Many older adults have special medical needs or disabilities that will make it hard for them to care for themselves during and after an emergency, especially if they are forced to evacuate.
Admit it, as a family caregiver you worry about those situations, don’t you!
There are resources available and preparation planning that can be done to ensure that they are able to manage their chronic disease in the face of emergency. You can help them be successful with a bit of planning.
In addition to making a kit to have ready, you and your senior should discuss the plan so you both know what to do if disaster strikes. Will they need to go to a shelter due to their location? If so, who will transport them there? How will they contact loved ones to let them know if they are safe? Do local authorities know that they will need more assistance?
Emergency Kit for Senior Loved Ones
Seniors need to be ready for an emergency with a pre-prepared kit that will meet their specific needs. Prepare suitable supplies in case your senior is at home following an emergency and also a separate kit in case they must head to a shelter, as both are valuable investments of time and energy. Your senior may want to place essential items in a duffel bag or small suitcase with wheels for ease of use. Keep your senior’s kit up to date replacing items as needed every six months.
- Your important paperwork including medication list, allergy list, contact numbers and insurance information
- Flashlight with extra batteries
- First aid supplies, including bandages and pain/fever reducer
- Medications, including refill information and pharmacy contact number, medical supplies
- Potable water for at least three days for each person and pet, one gallon per person
- Medical devices and batteries
- Cell phone car charger in case of power failure
- Non-perishable food for minimum of three days and manual can opener, pet food for pet two
- Battery radio and NOAA Weather radio with extra batteries
- Basic tool kit with wrench or pliers to shut off utilities
- Extra glasses, hearing aid with extra batteries
- Some cash in case a purchase is required
- One full change of clothes and shoes
You can also buy pre-packaged preparedness kits and personalize them with your senior loved one’s clothing and other essentials.
Diabetes Emergency Plan
Before disaster strikes it is recommended that anyone who is diagnosed with diabetes have a preparedness plan in place so that they can continue to manage their diabetes with adequate supplies at the ready.
The experts recommend the creation of a special emergency kit separate from the first aid and emergency supplies you should also have on hand. You diabetes kits should be waterproof and insulated.
Contents of a diabetes kit should be:
- The diabetic’s medical information, including type of diabetes, allergies, list of medications with the pharmacy contact information, and healthcare provider information
- Thirty day supply of prescription medication, whether administered by mouth or injection
- Laboratory results, including A1C if available
- Blood glucose testing supplies, including meter, strips, extra batteries
- Cooler with several refreezable gel packs
- Empty plastic container for used syringes, needles, lancets
- Glucose tablets or other hypoglycemic reaction supplies
- Two day supply of non-perishable foods
- Three day supply of water
- Note taking supplies (pen, pencil, notebook) to record test results, symptoms
- First aid supplies such as cotton swabs, alcohol, topical antibiotic cream, bandages
We can’t predict where storms will strike this year or their severity. What we do know is that the next storm will come. Power outages and decreased accessibility to essential services are a likely outcome, no matter in what part of the nation your senior resides.

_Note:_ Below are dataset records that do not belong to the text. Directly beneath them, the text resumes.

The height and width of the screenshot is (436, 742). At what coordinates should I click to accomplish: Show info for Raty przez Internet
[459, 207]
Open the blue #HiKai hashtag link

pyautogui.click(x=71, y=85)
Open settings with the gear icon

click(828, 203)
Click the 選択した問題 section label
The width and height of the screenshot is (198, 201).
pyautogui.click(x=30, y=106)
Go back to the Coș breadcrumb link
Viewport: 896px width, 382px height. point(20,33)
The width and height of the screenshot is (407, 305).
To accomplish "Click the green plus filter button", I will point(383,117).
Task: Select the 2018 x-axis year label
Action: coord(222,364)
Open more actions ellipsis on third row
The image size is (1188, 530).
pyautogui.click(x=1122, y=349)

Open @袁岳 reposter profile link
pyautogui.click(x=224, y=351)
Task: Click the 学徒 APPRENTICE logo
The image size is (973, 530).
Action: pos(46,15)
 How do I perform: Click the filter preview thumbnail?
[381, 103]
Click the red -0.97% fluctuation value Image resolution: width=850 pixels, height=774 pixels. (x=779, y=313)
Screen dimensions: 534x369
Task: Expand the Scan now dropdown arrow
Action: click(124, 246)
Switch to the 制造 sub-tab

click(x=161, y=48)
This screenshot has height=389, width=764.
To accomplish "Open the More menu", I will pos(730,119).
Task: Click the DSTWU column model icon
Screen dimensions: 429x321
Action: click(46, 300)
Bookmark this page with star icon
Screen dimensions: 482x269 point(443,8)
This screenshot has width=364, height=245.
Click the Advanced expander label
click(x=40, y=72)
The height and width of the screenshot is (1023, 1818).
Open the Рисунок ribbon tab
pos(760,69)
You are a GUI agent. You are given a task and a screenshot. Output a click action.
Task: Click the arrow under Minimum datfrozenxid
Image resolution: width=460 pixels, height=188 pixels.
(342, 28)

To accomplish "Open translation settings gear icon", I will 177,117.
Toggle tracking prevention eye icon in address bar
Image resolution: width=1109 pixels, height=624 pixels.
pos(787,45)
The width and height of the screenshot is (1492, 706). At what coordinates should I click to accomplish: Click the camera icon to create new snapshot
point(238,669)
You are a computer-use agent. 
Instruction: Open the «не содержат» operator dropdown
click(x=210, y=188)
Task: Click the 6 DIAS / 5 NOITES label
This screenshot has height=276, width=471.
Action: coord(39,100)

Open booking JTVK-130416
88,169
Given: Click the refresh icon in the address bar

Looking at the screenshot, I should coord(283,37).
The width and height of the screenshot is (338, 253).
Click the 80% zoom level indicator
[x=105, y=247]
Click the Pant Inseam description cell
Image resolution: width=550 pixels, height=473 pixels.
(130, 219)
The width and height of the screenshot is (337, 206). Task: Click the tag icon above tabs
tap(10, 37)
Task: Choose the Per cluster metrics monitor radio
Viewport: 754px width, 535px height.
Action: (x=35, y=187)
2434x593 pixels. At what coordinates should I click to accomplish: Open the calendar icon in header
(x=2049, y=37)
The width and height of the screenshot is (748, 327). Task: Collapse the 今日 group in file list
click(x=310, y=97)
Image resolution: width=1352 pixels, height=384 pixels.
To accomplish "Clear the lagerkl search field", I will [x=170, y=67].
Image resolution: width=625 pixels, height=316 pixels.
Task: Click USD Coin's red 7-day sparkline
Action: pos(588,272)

Having basic supplies and a plan for dealing with the next emergency will help your senior weather the storm and get the help they need afterward.
Have you collected items for your kit yet? If your senior has a kit, has it been updated lately with fresh food, water and batteries?
We hope your senior loved one is not affected by an emergency but confident they can face one with peace of mind, knowing you have helped them prepare.